Mosimann, l'artiste électro qui refuse de choisir
DJ, producteur, chroniqueur… Mosimann accumule les rôles sans jamais vraiment trancher. À 38 ans, l'artiste franco-suisse s'impose comme une figure singulière sur la scène électro française, capable de naviguer entre le studio et la scène, les réseaux sociaux et la radio avec une aisance remarquable. Sa méthode repose sur des expérimentations constantes, des contraintes créatives et des remises en question permanentes. « Je repars toujours d'une feuille blanche et j'essaie de me dire que tout est possible », confie-t-il avec conviction. Dix-huit ans après sa victoire à la Star Academy 7, il connaît une année particulièrement riche en actualités.
Production et scène : un équilibre délicat
Pour Mosimann, il n'existe aucune hiérarchie entre le travail en studio et les performances sur scène. L'artiste préfère évoquer une complémentarité essentielle. « Je mettrais les deux égaux sur une balance. Produire, c'est imaginer… jouer, c'est le moment de vérité », explique-t-il avec précision. D'un côté, la production représente l'espace où tout reste envisageable. De l'autre, la scène constitue l'instant où tout se décide réellement. « Produire, c'est se projeter, se dire que ça pourrait marcher, que ça pourrait être cool. »
Mais c'est véritablement face au public que la musique prend vie et révèle toute sa puissance. « Je compare souvent la musique à l'amour. C'est comme faire un date… Tu espères que ça va bien se passer, qu'on va s'entendre, qu'on va rigoler. Et après, tu rencontres les gens. » Cette approche instinctive de son métier laisse toujours une place primordiale à l'émotion, au-delà de la simple technique.

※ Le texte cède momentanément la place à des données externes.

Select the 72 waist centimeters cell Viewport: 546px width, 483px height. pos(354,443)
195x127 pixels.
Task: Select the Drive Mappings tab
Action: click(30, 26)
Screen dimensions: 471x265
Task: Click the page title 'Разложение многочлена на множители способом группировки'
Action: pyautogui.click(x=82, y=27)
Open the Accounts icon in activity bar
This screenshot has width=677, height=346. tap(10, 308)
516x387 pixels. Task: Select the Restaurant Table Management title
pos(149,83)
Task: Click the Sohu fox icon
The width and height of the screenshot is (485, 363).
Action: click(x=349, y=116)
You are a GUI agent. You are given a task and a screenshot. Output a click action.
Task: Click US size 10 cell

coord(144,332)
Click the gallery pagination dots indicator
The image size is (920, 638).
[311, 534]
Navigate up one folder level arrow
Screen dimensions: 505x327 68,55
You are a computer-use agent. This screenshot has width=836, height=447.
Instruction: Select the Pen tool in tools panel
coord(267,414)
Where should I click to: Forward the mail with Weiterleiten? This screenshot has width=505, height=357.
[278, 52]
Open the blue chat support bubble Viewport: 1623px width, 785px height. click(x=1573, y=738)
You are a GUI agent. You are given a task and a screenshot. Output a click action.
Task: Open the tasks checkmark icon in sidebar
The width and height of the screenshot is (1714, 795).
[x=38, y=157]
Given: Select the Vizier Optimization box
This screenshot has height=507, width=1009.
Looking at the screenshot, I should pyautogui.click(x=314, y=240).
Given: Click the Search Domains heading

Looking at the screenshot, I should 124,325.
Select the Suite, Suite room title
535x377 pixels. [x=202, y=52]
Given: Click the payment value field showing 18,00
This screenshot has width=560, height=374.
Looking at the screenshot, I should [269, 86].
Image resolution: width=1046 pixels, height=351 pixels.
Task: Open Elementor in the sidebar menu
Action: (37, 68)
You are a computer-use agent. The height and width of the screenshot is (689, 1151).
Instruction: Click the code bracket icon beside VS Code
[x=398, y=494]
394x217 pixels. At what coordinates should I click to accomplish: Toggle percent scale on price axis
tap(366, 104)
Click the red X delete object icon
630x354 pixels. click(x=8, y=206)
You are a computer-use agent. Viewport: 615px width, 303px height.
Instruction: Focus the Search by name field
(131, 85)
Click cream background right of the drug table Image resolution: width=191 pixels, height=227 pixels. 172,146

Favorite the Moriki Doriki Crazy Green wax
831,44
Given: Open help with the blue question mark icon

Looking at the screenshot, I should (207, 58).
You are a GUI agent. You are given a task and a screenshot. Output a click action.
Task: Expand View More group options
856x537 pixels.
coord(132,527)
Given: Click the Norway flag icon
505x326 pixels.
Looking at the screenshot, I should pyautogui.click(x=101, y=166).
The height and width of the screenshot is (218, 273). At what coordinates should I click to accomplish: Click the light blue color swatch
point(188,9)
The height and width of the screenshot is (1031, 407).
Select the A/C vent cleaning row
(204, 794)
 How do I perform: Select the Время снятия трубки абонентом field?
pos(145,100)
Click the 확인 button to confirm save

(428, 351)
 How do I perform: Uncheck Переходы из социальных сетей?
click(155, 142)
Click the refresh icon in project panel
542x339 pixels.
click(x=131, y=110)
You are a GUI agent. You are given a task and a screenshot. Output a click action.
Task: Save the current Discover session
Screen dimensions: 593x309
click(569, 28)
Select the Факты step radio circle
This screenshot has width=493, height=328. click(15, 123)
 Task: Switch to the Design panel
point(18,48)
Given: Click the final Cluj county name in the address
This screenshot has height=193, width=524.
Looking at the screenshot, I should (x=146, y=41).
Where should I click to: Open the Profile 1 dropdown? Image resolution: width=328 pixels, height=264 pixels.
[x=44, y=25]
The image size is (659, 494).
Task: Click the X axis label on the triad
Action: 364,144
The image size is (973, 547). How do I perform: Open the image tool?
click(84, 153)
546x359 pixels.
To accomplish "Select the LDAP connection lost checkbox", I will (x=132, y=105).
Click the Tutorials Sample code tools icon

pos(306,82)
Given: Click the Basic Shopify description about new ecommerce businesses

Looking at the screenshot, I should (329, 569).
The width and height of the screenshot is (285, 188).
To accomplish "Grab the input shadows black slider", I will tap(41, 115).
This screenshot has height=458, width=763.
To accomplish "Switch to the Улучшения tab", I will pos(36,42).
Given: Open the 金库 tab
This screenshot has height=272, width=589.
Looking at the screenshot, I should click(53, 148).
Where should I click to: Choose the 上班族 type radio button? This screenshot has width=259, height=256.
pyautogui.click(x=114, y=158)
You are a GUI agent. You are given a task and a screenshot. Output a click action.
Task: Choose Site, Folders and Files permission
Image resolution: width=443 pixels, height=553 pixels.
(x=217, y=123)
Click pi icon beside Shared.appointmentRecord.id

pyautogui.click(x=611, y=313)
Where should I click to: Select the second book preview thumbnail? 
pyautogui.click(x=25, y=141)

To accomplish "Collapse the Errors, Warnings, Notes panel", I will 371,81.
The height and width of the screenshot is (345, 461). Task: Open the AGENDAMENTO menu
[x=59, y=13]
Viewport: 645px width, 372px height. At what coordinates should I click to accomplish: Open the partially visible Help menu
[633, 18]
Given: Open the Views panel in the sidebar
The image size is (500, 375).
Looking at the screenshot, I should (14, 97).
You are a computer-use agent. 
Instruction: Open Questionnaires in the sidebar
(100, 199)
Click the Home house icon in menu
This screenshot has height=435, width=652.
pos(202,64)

Tomorrowland Winter : une expérience magique
C'est précisément cette émotion qu'il a ressentie face au public de Tomorrowland Winter, où 20 Minutes a pu le rencontrer il y a quelques semaines à l'Alpe d'Huez. « C'était magique. Il y avait une ambiance spéciale. Spéciale parce que j'étais partagé entre le chauvinisme et l'excitation », répond-il, un sourire aux lèvres. « C'est mon premier vrai Tomorrowland. Je suis extrêmement heureux et puis extrêmement reconnaissant des gens qui sont venus me voir jouer. »
Les Dream Tracks : carrés dans des ronds
Ces dernières années, Mosimann s'est imposé avec son concept innovant des « Dream Tracks », une idée simple en apparence mais exigeante dans sa réalisation : demander à des personnalités leur titre de rêve. « Je rencontre des gens d'univers très différents qui me demandent des trucs un peu fous », raconte-t-il avec enthousiasme. De ces échanges naissent régulièrement des collaborations inattendues, comme avec Alain Chabat, Alexandre Astier ou plus récemment Artus.
Mais derrière cet exercice ludique se cache une véritable philosophie de création. « Se forcer à faire rentrer des carrés dans des ronds… tu te dis que ça ne va pas marcher, mais il faut croire que ça va marcher ». Récemment, il a même pu publier sur les plateformes deux nouveaux remix inédits. « J'ai fait un Dream Track avec Tribz sur le titre "Halo", explique-t-il. « Et juste après, j'y ai rencontré Skip The Youth qui ont été complètement fous. Mad Bastard m'a dit "j'aimerais bien que tu remixes un vieux titre à nous", il a dit oui pour faire une nouvelle version. Il m'a dit "fais ce que tu veux" et c'est devenu ce fameux titre "Ghost". »
Le succès qui continue d'étonner
Malgré ses nombreuses années de carrière, Mosimann conserve un regard presque émerveillé sur son succès grandissant. « Le plus fou pour moi aujourd'hui, c'est de me dire qu'il y a des gens qui achètent des tickets pour venir me voir ». Et des billets, il en vend effectivement beaucoup. Après avoir écoulé intégralement un premier Zénith de Paris prévu le 17 octobre prochain, l'artiste a annoncé une seconde date le 18 octobre, également sold out.
Derrière chaque billet vendu, il imagine avec précision tout ce que cela implique pour ses fans. « Moi, je sais ce que ça me coûte d'aller sur un site, de prendre un ticket, de réserver une date. Parfois, les gens doivent faire garder leurs enfants ». Cette conscience aiguë du public et de son engagement nourrit continuellement sa démarche artistique unique, entre humilité et ambition créative.